Montgomery Global Investment Management (MGI) has joined a growing cohort of offshore managers pitching to the NZ market.
In a just-inked deal with third-party funds marketing firm, The Investment Store, the Sydney-based the $500 million plus MGI is testing NZ interest for its pair of value-oriented global equity funds.
Chris Demasi, MGI co-founder, said the manager was promoting both a long-only international shares fund and a long-short variant (under the Montaka brand) to NZ investors.
Demasi said both funds were targeting value assets with an eye on downside protection with the latter factor attracting more interest as investors anxiety about toppy share markets continues to rise.
“Initially, people would talk about wanting downside protection,” he said, “now we’re starting to see them put their money where there mouths are.”
As at the end of July, MGI assets were divided roughly equally between the long-only and long-short strategies, which both now boast a three-year track record.
“At heart we’re value investors,” Demasi said. “We’re trying to buy a dollar for 50 cents. We want to buy stocks with low expectations built in as they’re the ones best able to outperform.”
He said the MGI long-only strategy focuses on identifying under-priced “high-quality firms with structural tail winds” while sticking to disciplined buy and sell processes.
“Quality is not the same as brand,” Demasi said. “We’re looking for businesses with a set of competitive advantages that can extract high returns on incremental capital.”
For example, the long portfolio includes UK-listed wealth management firm, St James’s Place, which has emerged as the largest advisory firm in the country over the last few years.
Demasi said St James’s Place has accrued some 4,000 financial advisers under its banner and about £100 billion under management by servicing a growing, and aging, UK retail investor market.
But the current St James’s Place share price of £11 implies almost zero growth in the business rather than the strong upward trend the MGI analysis suggests.
“The share price has appreciated about 20 per cent each year and we see this continuing,” Demasi said.
Typically, the MGI long-only fund holds between 15 to 30 “high conviction” stocks with the ability to move to about 30 per cent in cash. Since inception in June 2015 the fund has returned 47 per cent after fees compared to 35 per cent for the benchmark MSCI World index.
Meanwhile, the Montaka portfolio includes a similar mix of long stocks along with between 25-40 short positions.
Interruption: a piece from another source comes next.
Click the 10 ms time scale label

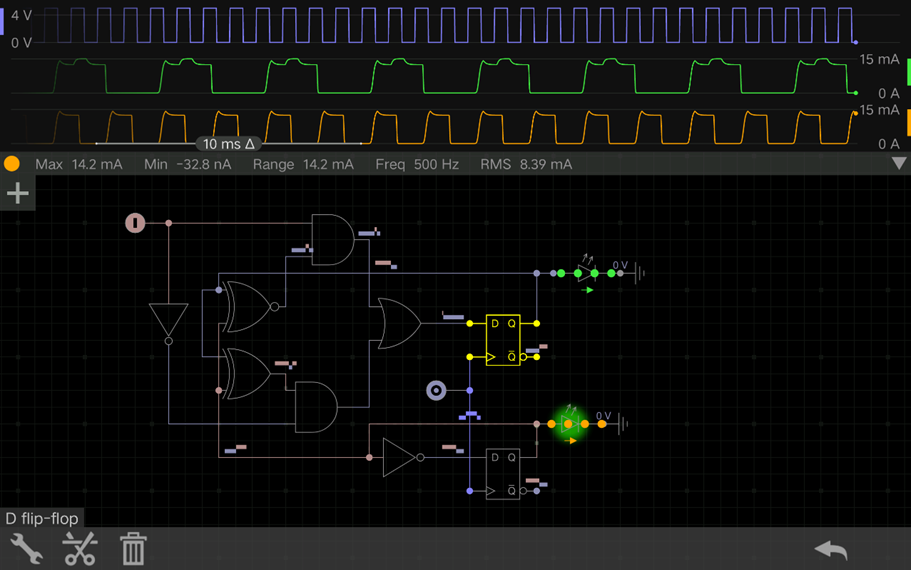pyautogui.click(x=228, y=144)
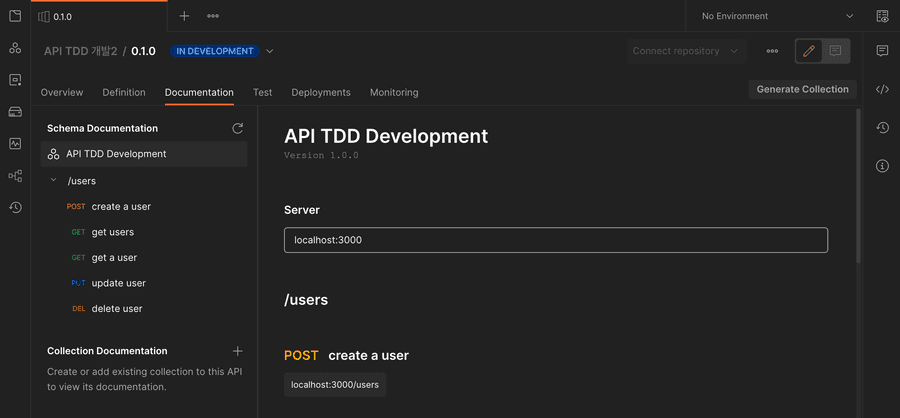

Demasi said each short follows a “stock specific” strategy rather than hedging approaches such as pairs-trading.
“It’s an active portfolio of shorts looking to generate absolute returns,” he said. “It’s not just an inverse of the long portfolio; a great short is not the same as a poor long.”
The manager uses four criteria to identify short candidates that are: in a declining industry; over-valued; carry “asymmetric risks” such as looming regulatory change; and, market “misperception” that has failed to pick up on “creative accounting” or even corporate fraud.
“To stay in the [short] strategy you need the first two elements,” Demasi said. “But it’s the other two points that can trigger dramatic overnight falls.”
In July 2016 the manager has lumped the Campbell’s soup company in its short portfolio betting the market had mispriced the firm that was facing potentially disadvantageous consumer trends while holding high debt levels and declining core profitability that was masked by acquisitions.
Campbell’s share price has fallen about 40 per cent since Montaka lodged the short, Demasi said.
“We still have to educate people about the long-short process,” he said. “But investors in NZ are generally sophisticated and understand it well.”
On tour in NZ last week, Demasi said investors here were keen to explore new options.
“NZ investors and advisers were early adopters of global equities [compared to Australians] and we think we have the right strategies,” he said.
MGI has nine staff including six on the research team, of which a couple are based in the firm’s just-opened New York office.
Both MGI funds are available to NZ investors as Australian unit trusts under the trans-Tasman Mutual Recognition regime
Last month another Australian-based global equities firm, Antipodes, set up shop in NZ offering long-only and long-short products as portfolio investment entities fronted by Wellington-headquartered firm Implemented Investment Solutions.
The arrival of MGI and Antipodes heralds a competitive time for Australian-based global share managers with perennial favourites Magellan and Platinum still drawing the Kiwi crowds.